As more of his friends, including the late Wood, fall victim to insidious Alzheimer’s disease, it may become his next “cure” challenge.
“I wish I could make a difference to Alzheimer’s,” Trounson said, as he names loved ones, colleagues and friends who have succumbed to the brain disease.
“It’s too close, too frequent, and I wish we could make a difference.”
He says the company is looking at new immune cell products that could be tailored to disrupt not just ovarian cancer, but potentially triple negative breast cancer, pancreatic and other solid tumours.
He also believes the unique therapy could turn its focus to Alzheimer’s disease and other traumatic brain injury, including Parkinson’s disease.
For now, Trounson says he is content leading the company that has as its mission transforming care in women’s health.
Midwife welcomes potential new treatment
Midwife Olivia Kivlighon says the potential of a treatment for endometriosis that is less invasive offers women like her suffering the debilitating condition much-needed choice.
An ambassador for the Australian Endometriosis Foundation, she said women now had to decide between living in horrific pain versus an invasive surgical treatment or difficult medical management.
“I think that many people have to choose between the two, and you often pick surgery thinking that’s the gold standard and what will be most helpful, but it can come with so many side effects. Less invasive treatments will certainly be wonderful for women.”
Ms Kivlighon, 25, considers herself lucky to have been diagnosed with endometriosis at 21, knowing now that it can take more than five years and many visits to doctors to get confirmation.
She first heard about endometriosis while qualifying as a midwife when a painful, heavy period caused her to faint at work.
A week in hospital and a surgical procedure called a laparoscopy later and Ms Kivlighon was diagnosed with stage 3 endometriosis.
“It was found on the bowel, throughout the uterus and all over my bladder as well. The surgeon said that it looked like it had been there for over five years.”
Her latest surgery in May 2024 required a bowel resection and Ms Kivlighon lost more than 20cm of her lower colon.
She is now trying a more holistic approach to treatment.

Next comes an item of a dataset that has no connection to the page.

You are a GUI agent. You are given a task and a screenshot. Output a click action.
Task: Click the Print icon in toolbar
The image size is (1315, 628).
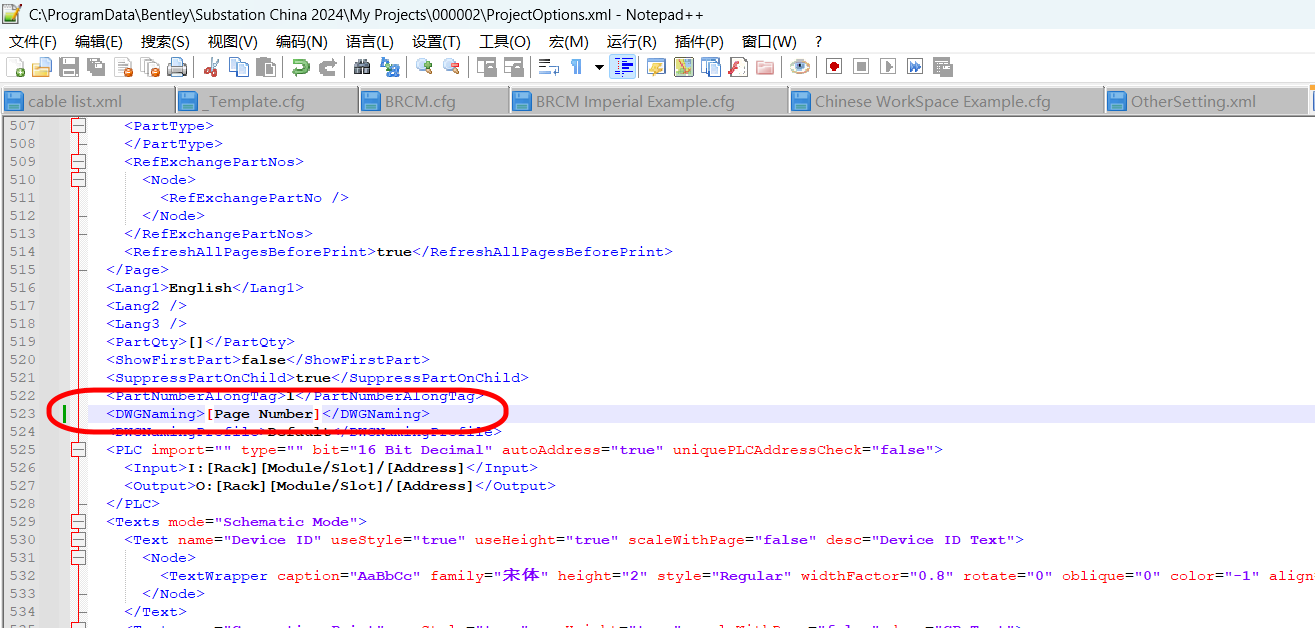(177, 67)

“I am doing a more holistic approach; a lot of psychology, healing work, holistic practices, and physiotherapy every week.”
What is endometriosis?
A chronic, inflammatory disease where tissue similar to the lining of the uterus grows outside the uterus, most often in the pelvic cavity. It can also be in areas not connected with the uterus, like the bowel or bladder. Endometriosis has been found in every major organ in the body.